Direct measurements of the fundamental properties of low-mass stars and brown dwarfs

Abstract

Detailed theoretical models of stars, developed and observationally tested over the last century, now underlie most of modern astronomy. In contrast, models of lower temperature objects, brown dwarfs and gas giant planets, have only recently been developed and remained largely unconstrained by observations. Despite this lack of empirical validation, these models have become entrenched in many active areas of astronomical research, and thus rigorously testing them is imperative. Dynamical masses from visual binaries are central to this effort, but such measurements have been previously been impeded by observational limitations (ultracool binaries are faint, and their orbital separations are very small). This dissertation presents results from our program to test models using precise dynamical masses (as good as 2%) for ultracool binaries, based on infrared parallaxes, nearinfrared spectroscopy, and Keck laser guide star adaptive optics astrometry for a sample of over 30 objects. In just the last 2 years, we have more than tripled the number of ultracool binaries with dynamical masses, extending these measurements to much lower temperatures in previously unexplored areas of parameter space. Our main results are summarized as follows: 1. For most field binaries, based on direct measurements of their luminosities and masses, we find that the temperatures predicted by evolutionary models are discrepant with those derived from fitting the observed spectra with model atmospheres, indicating systematic errors of ~200 K in temperature (or 15%--20% in radius).

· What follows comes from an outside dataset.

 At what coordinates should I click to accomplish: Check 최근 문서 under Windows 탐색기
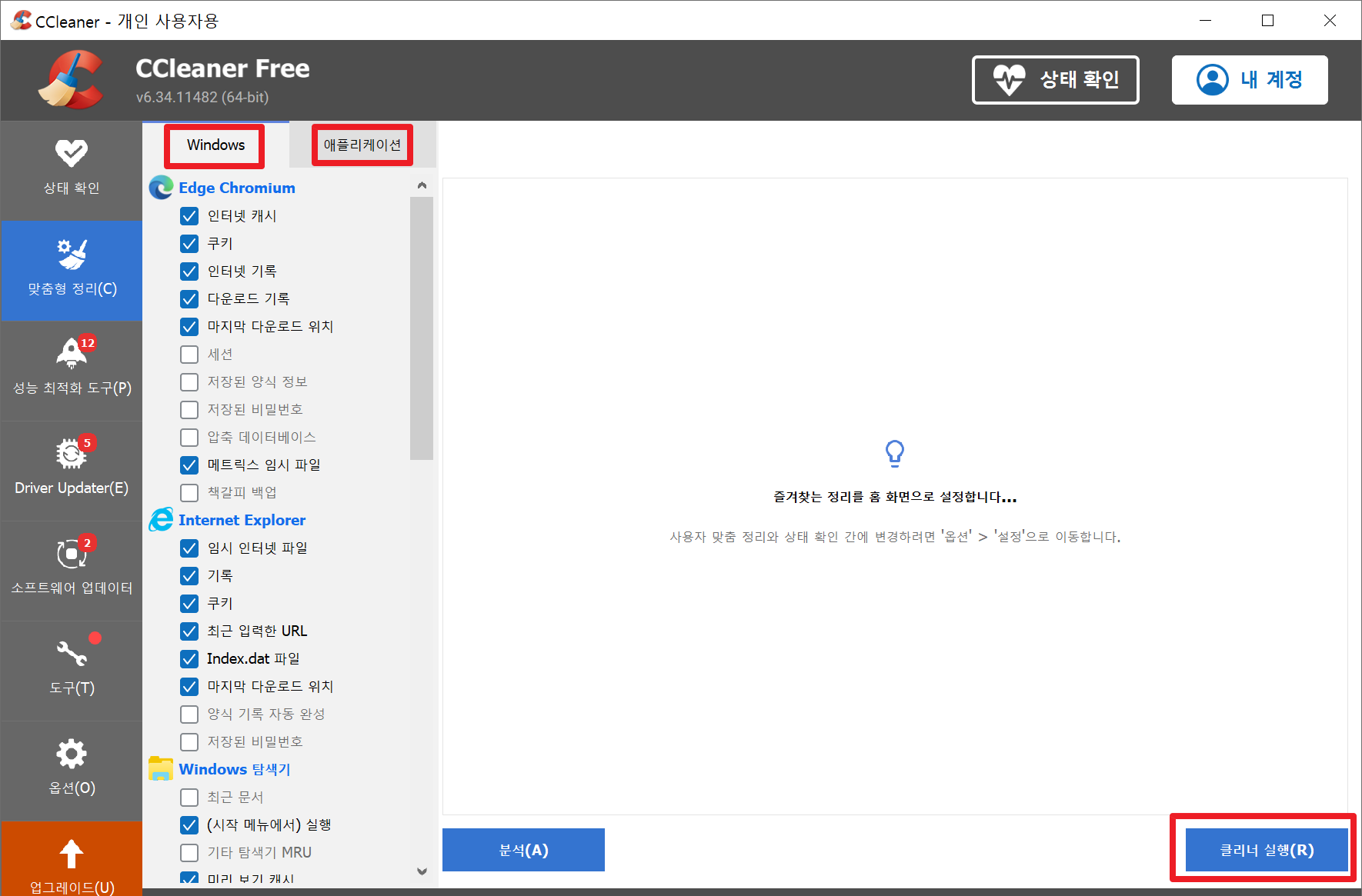[x=189, y=797]
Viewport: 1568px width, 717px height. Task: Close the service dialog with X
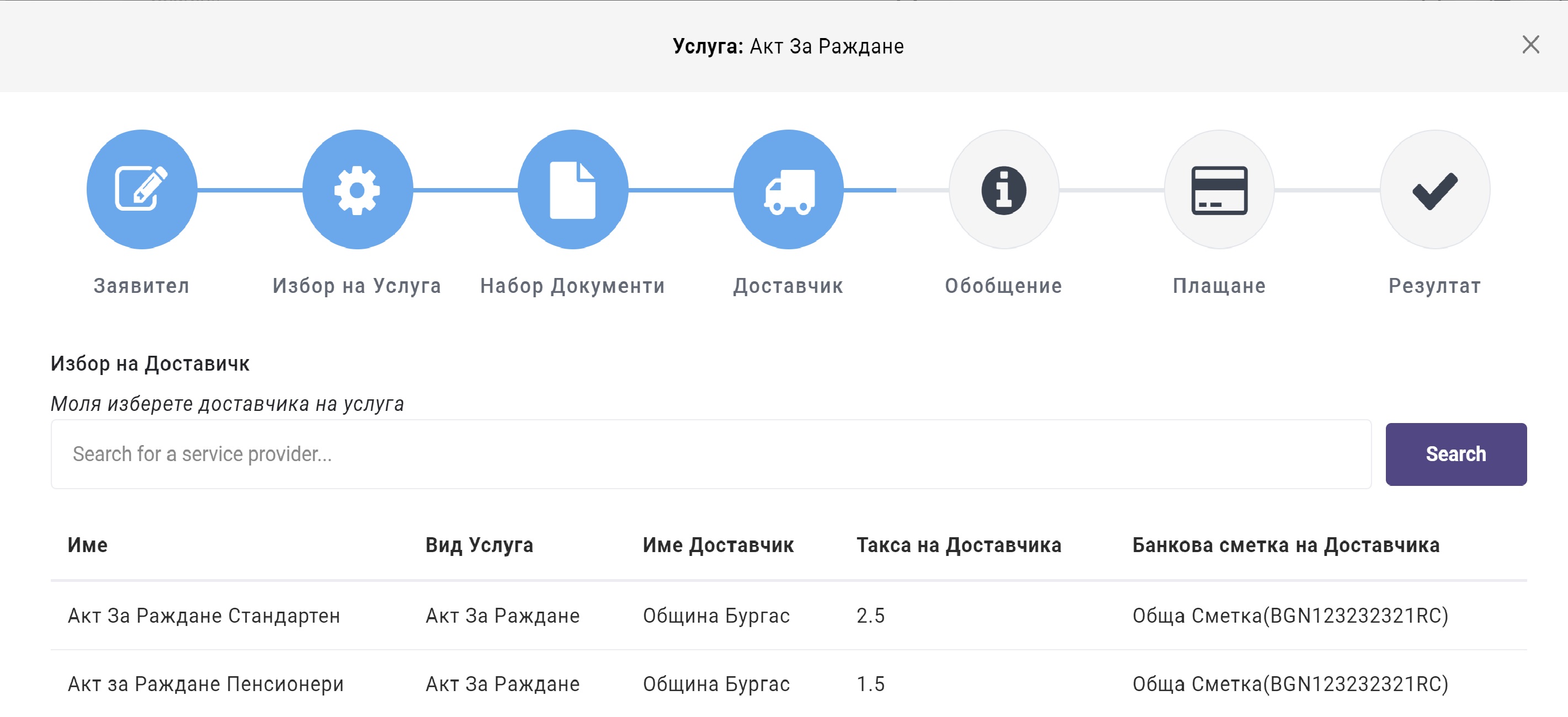(1530, 44)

We have also devised alternative model tests for these systems using their space motion and chromospheric activity to constrain their ages. 2. For the only field binary with an independent age determination from the solartype primary in its hierarchical triple system (from age--activity--rotation relations), we find that evolutionary models systematically underpredict luminosities by a factor of ~2 at a given mass, which means that model-based substellar mass determinations (e.g., for directly imaged extrasolar planets and the low-mass initial mass function) may be systematically overestimating the masses. 3. We have employed our large sample of binary orbits to carry out a novel test of the earliest evolutionary stages, by using the distribution of orbital eccentricities to distinguish between competing models of brown dwarf formation.